Çanakkale’de ya da başka bir deniz kıyısında balık tuttunuz ya da balık tutanları izlediniz mi hiç?

Çanakkale’de ya da başka bir deniz kıyısında balık tuttunuz ya da balık tutanları izlediniz mi hiç? Bazı oltacıların yanında kova olur, muhakkak tanık olmuşsunuzdur. Tuttuğu balıkları o kovaya atacaktır ya da atmıştır çünkü balık karada yaşayamaz. Oltacı onu kovaya attığında artık onun yeni denizi ya da yaşam ortamı içi su dolu olan kovadır. Zaten benim anlatmak istediğim de bu. Şimdi soruyorum size, sizce balık o kovada mutlu mudur? Bence ilk anda bir korku yaşasa da suya kavuşunca rahatlar çünkü onun dünyası deniz ya da akarsu yani sudur.
            Sözü uzatmanın anlamı yok. Balığın da suya kavuştuğu an, tehlikenin bittiği andır. Benim asıl tahammül edemediğim şey, toprağa ya da kaldırıma atılan balıktır. Dahası kaldırıma atılan değil çırpınıp duran balıktır. Nasıl çırpınmasın zavallı. Evet o birisinin ya da birilerinin midesine gidecektir ama neden bu eziyet? “Sudan çıkmış balığa dönmek” sözü bile nevrimi döndürür benim. Neden mi, nefes alamadığınızı düşünün bir an. Diyelim başınızı suya soktular, nefes alsanız bir türlü, almasanız bir türlü. Nefes alamazsanız uzun süre yaşayamazsınız. Alsanız bu kez hava yerine su dolar ciğerlerinize ve ölürsünüz.
İşte tahayyül ettiğimde bile nefes darlığına yakalanmış, küvete başı sokularak bastırılmış biri gibi hissederim kendimi. Ölmenize saniyeler yani ramak kalmıştır.
Neden “Son Çırpınışlar” başlığını kullandığımı anlatabildim mi? Hani Nazım Hikmet’in, Abidin Dino’ya söylediği “Sen mutluluğun resmini yapabilir misin Abidin?” sözü var ya, tıpkı onun gibi: ”Sen deniz altında yaşayabilir misin ey insanoğlu?”
İnsan olsun, hayvan olsun, bitki olsun; tüm canlıların oksijene gereksinimi vardır. O olmadan yaşayamaz. Balığın solungaçları akciğer gibidir. Sudaki oksijeni kanına taşır ve balıklar böyle yaşayabilirler. Kısaca sudan çıkarılan balık oksijensiz kalır ve kısa sürede yaşamı sona erer. İşte bu benzersiz bir yaşam mücadelesidir ve sonunda doğa kuralları galip gelir ve balık ölür.
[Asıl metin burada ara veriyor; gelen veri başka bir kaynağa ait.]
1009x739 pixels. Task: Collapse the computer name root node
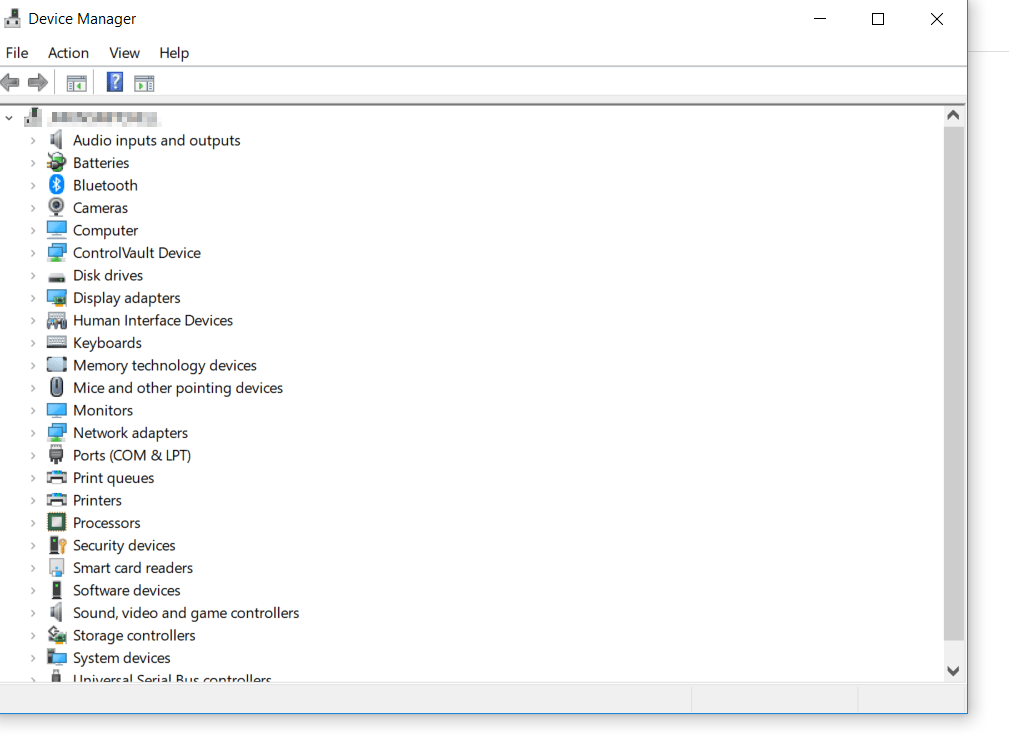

Bu yüzden balığın yaşamda kalmak dürtüsü ve direncini anlatır bize son çırpınışları, kendilerini oradan oraya atışları yani son çırpınışları çünkü yaşamak için yaratılmıştır. Bir an önce suya kavuşmak umuduyla var gücünü kullanır ve kendini yerden yere atar. İşte bu manzaraya hiç tahammülüm yoktur benim. Zavallı balık yaşamak için tüm enerjisini harcar ve çırpınır durur bunun için. Acıma duygusu bile bunu açıklamağa yetmez. Bunun için her canlı için ve ne zaman, hangi koşulda olursa olsun bu çırıpınışı gördüğümde derin bir çaresizlik kaplar benliğimi. Son nokta: Çaresizliğin çaresi, o manzaraya - hiç olmazsa  - tanık olmamaktır.